Supported Models & Hardware
Supported Models
Takeoff supports most generation & embedding models natively supported by HuggingFace Transformers, which includes most models available on the HuggingFace Hub.
Models from the Llama-2
, Mistral
or Mixtral
families benefit from further optimisations to the base Takeoff optimisations.
Multi-GPU support is also available for models from these families, enabled by specifying the devices to use with the TAKEOFF_CUDA_VISIBLE_DEVICES
variable.
Models which are quantized using AWQ are supported, with AWQ being the recommended method with which to run large models on smaller hardware. Read more about AWQ and Quantization here.
Selecting the right model requires optimising performance under your hardware constraints.
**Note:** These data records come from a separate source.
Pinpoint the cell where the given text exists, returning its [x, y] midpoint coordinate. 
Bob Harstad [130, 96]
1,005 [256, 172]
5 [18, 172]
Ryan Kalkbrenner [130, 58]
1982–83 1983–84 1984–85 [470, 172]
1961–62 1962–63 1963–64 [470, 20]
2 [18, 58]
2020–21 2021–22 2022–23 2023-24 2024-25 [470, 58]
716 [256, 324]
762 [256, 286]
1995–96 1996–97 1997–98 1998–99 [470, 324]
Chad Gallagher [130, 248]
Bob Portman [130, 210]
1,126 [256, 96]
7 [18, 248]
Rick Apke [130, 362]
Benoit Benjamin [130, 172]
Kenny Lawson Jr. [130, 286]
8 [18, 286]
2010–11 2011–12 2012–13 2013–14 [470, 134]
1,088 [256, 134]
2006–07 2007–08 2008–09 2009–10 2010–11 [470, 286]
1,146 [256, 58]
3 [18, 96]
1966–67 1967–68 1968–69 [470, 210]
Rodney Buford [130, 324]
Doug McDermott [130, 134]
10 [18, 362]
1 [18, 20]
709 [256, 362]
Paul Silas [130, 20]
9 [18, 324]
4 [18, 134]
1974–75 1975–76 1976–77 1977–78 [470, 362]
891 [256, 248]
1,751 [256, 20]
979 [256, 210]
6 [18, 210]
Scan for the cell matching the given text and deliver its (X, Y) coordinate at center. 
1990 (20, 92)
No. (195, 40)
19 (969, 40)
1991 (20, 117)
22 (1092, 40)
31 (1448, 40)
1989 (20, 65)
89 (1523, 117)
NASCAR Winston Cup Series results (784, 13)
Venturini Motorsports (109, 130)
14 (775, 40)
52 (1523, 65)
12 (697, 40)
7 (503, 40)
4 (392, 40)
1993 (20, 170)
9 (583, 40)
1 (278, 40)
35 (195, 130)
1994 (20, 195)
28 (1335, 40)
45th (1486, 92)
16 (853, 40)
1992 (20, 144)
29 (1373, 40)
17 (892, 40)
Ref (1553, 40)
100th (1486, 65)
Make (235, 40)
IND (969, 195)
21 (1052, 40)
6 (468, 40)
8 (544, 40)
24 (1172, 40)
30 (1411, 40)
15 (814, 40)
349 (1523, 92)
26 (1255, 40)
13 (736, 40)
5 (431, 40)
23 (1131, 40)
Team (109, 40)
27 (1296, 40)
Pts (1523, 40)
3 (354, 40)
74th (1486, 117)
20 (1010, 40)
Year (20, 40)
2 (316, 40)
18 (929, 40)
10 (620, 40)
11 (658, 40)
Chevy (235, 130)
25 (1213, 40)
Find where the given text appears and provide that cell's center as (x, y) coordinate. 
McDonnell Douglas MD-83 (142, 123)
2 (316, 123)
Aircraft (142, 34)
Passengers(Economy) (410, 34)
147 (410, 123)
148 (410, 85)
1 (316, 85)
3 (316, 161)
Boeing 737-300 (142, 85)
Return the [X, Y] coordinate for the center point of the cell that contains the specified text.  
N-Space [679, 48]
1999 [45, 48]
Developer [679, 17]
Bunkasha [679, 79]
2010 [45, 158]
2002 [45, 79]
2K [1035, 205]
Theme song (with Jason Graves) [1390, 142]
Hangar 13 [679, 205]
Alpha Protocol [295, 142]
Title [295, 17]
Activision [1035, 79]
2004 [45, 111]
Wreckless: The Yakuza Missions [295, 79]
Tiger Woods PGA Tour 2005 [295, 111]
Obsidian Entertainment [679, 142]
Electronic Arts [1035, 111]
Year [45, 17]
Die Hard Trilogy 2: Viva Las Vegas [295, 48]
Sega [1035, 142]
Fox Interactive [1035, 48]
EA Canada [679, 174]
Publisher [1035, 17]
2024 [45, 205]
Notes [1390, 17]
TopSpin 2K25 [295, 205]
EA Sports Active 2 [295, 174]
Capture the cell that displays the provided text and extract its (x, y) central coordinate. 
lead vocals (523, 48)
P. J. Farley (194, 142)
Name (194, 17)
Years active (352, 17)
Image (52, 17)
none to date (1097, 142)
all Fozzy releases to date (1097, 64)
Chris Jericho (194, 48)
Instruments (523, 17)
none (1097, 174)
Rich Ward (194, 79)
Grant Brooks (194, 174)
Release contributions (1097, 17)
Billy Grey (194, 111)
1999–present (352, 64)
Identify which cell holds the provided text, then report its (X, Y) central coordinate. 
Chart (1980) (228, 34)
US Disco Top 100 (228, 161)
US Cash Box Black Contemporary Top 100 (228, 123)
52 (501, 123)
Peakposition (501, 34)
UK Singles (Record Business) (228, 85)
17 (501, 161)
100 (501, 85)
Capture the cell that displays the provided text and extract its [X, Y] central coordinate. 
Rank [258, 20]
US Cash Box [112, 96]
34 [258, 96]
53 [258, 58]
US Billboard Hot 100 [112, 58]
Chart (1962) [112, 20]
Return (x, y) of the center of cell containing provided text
Models are often issued in different sizes, and can be quantized to different levels, each affecting the performance and memory usage. We discuss balancing these factors in more details here.
To help you avoid Out of Memory
errors, we have also created a memory calculator that will estimate the amount of memory a model will use. This can be accessed from the Takeoff inference GUI. You can also specify your hardware's specifications to determine if a specific model can be run on your configuration. See more about using the calculator here.
Supported Models Table
Here's a list of all the supported models categorized by size that are readily available on our Hugging Face Hub. These models are divided into three categories based on their parameter size: Small Models (less than 5 billion parameters), Medium Models (between 5 billion and 13 billion parameters), and Large Models (more than 13 billion parameters).
Our Hugging Face Hub hosts various pre-trained models optimized for different use cases, from natural language processing tasks like text generation, question answering, and embeddings, to advanced multi-modal models for specific domains. This allows developers, researchers, and machine learning engineers to deploy these models directly or fine-tune them according to their needs, saving time and computational resources.
We strive to keep these models updated and continuously add new versions with optimized performance and smaller memory footprints (like quantized models). If you're looking for a model that fits your project’s specific requirements, explore the comprehensive list below:
Supported Hardware
Takeoff is designed to work across as wide a range of hardware as possible, to lower the barrier to start working with LLMs. However, to maximize performance on commonly used hardware, hardware-specific optimizations are sometimes used, which means not all hardware types can support all model optimizations. The biggest difference is between Ampere (and later) generation GPUs vs pre-Ampere generation GPUs and CPUs.
Post-Ampere specific optimizations are used for most commonly used model types and for all AWQ models. This means that on CPUs and pre-Ampere GPUs, you cannot use models like Llama, Mistral, or Mixtral out of the box, or any AWQ model.
Hardware Type | Can Use Base Model? | Can Use AWQ Model? |
---|---|---|
Post-Ampere GPUs | ✔️ | ✔️ |
Pre-Ampere GPUs | ✔️ | ❌ |
CPUs | ✔️ | ❌ |
Pre-Ampere GPUs are those from the Turing and Volta generations or earlier. This includes the T4, V100, and Quadro RTX 8000 GPUs. It also includes any GPU from the 10xx and 20xx series.
Post-Ampere GPUs are those from the Ampere or Hopper generation of GPUs or later. This includes the A10, A6000, A100, H100, L4, and L40S GPUs. It also includes any GPU from the 30xx and 40xx series.